It also helps that he is more comfortable when it comes to the hockey side of things.
“It’s not being new right now [that makes a difference],” the Farmington, Minnesota, native explained. “I know what to expect from the team and coaches. I’m with a new billet family so that helps too. I think I’m more comfortable with what is happening.
“We had such a successful year and it really helps that everyone has the buy-in. Everyone gets along and I have never been on a closer team.”
He understands just how important it will be to focus this season, especially after last year’s success as a member of the Under-17 team.
“We have said this as a team but our success from last year doesn’t mean anything now,” he said. “We have a foundation that we can build upon this season and we will need the right mindset to do that. We have to keep working in practice and keep working in school. I know that we will continue to push each other.”
The 6-foot-3, 181-pound defenseman credits the training he receives as a big part of his success. He has gained nearly 15 pounds of muscle since arriving in the fall of 2017.
“The training is second to none here,” said Helleson. “There is no other place that does the things that we do. From Darryl [Nelson, strength & conditioning coach] to Kirk [Culik, off-ice conditioning coach] and Carrie [Keil, skating coach], we are definitely getting stronger, In the USHL, it is paying off and we definitely can see a difference when it comes to international play.”
Favorite Sport (outside of hockey)
Favorite NHL Player
Favorite Musical Artist
Favorite Netflix Binge
He credits this training for a big reason behind his growth last year on the ice.
“Physically, I have definitely gotten stronger,” he said. “You do not realize what a big jump it is but I really had to work hard in the gym. Physically, I was small and the style of play against older guys in the USHL, you really have to be strong. I really thought we did that last year.”
Helleson, who has committed to play hockey at Boston College after his NTDP playing days are over, is very excited to add the college schedule to this season. He understands the dedication that it will take to be successful.

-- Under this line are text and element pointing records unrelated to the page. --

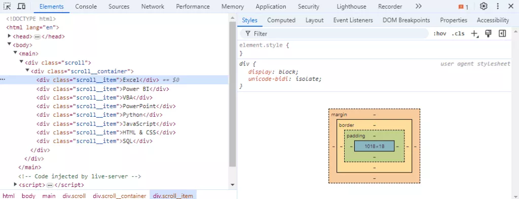Open the three-dot customize DevTools menu
519x199 pixels.
[498, 6]
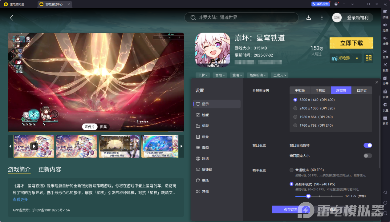Open the 米哈游 channel dropdown
Image resolution: width=390 pixels, height=222 pixels.
point(345,58)
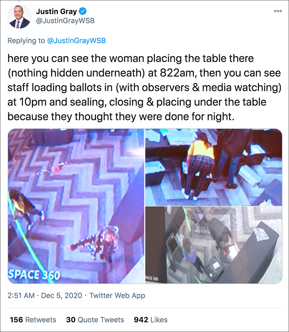The image size is (289, 332).
Task: Open the three-dot more options menu
Action: pos(278,11)
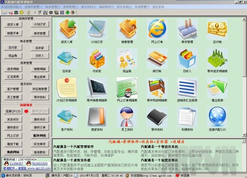Open the 库存管理 factory icon
Screen dimensions: 247x178
coord(187,29)
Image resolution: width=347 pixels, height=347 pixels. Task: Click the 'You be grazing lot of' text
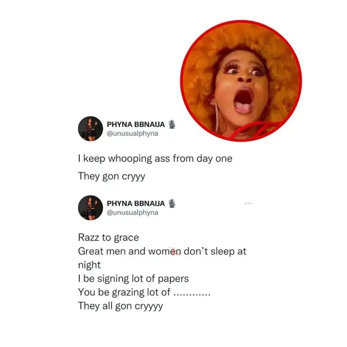coord(124,292)
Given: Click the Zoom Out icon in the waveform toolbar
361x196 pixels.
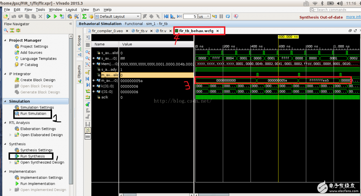Looking at the screenshot, I should click(x=88, y=58).
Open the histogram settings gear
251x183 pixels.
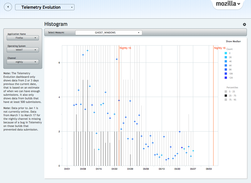pyautogui.click(x=244, y=24)
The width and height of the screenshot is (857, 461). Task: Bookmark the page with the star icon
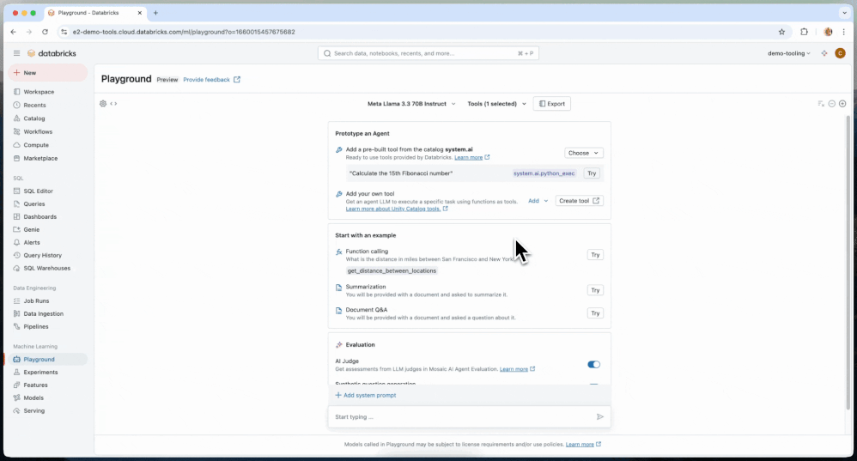[781, 32]
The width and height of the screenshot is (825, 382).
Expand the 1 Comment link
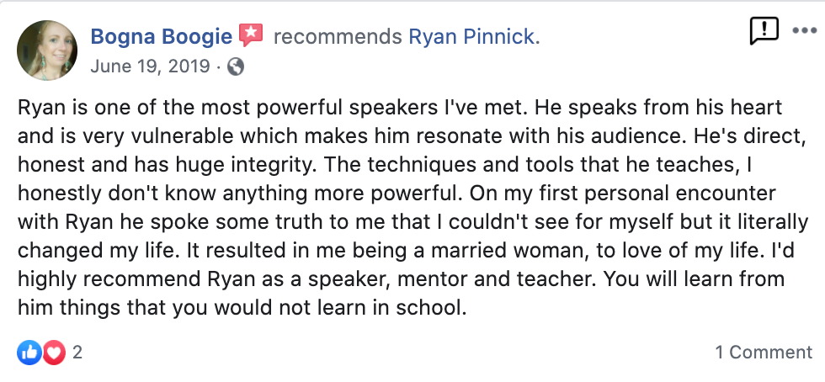764,352
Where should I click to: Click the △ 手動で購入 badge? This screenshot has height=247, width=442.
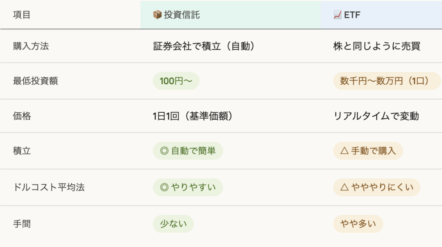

“We are going to face bigger, faster, older and stronger guys,” he explained. “It will definitely help us get ready for the end of the year, the U18 World Championships. It’s our goal this year is to win a few games. We are just 17 years old and playing against guys who can be 24-25 years old. It will be great to play these teams and we want to see how our hard work will pay off in the end. It’s a hard schedule but it’s will be worth it.”
Of course, he does have a few games circled on the schedule.
We hang out as a team. We travel together, live together and are at the rink together. We really get along so well.
“I can’t wait to play Michigan at Yost. It’s going to be a big game and we get to play in that atmosphere,” said Helleson. “I’m also looking forward to playing the Hockey East teams. It will be great to see those teams and to figure out what it is going to be like to play against them next year when I’m at BC. It’s also pretty neat that we will get to play a few games at USA Hockey Arena.”
This season, Helleson and his U18 teammates are working with a new associate coach in Dan Hinote. He played in 503 games in the NHL and won a Stanley Cup championship with the Colorado Avalanche in 2001.
“He is very upbeat and really likes to mess around with us,” explained Helleson. “He is a funny guy and it’s easy to laugh around him.
“He definitely brings credibility to the locker room. It’s always a hockey player’s goal to win a Stanley Cup. He has done that and he knows what it takes, the small stuff, to get that done.”
One thing will never change for him and that is the pride he has for wearing the colors of his country.
“It means everything to wear the USA jersey. It is such a great feeling to wear the crest and I wouldn’t want it any other way,” he said.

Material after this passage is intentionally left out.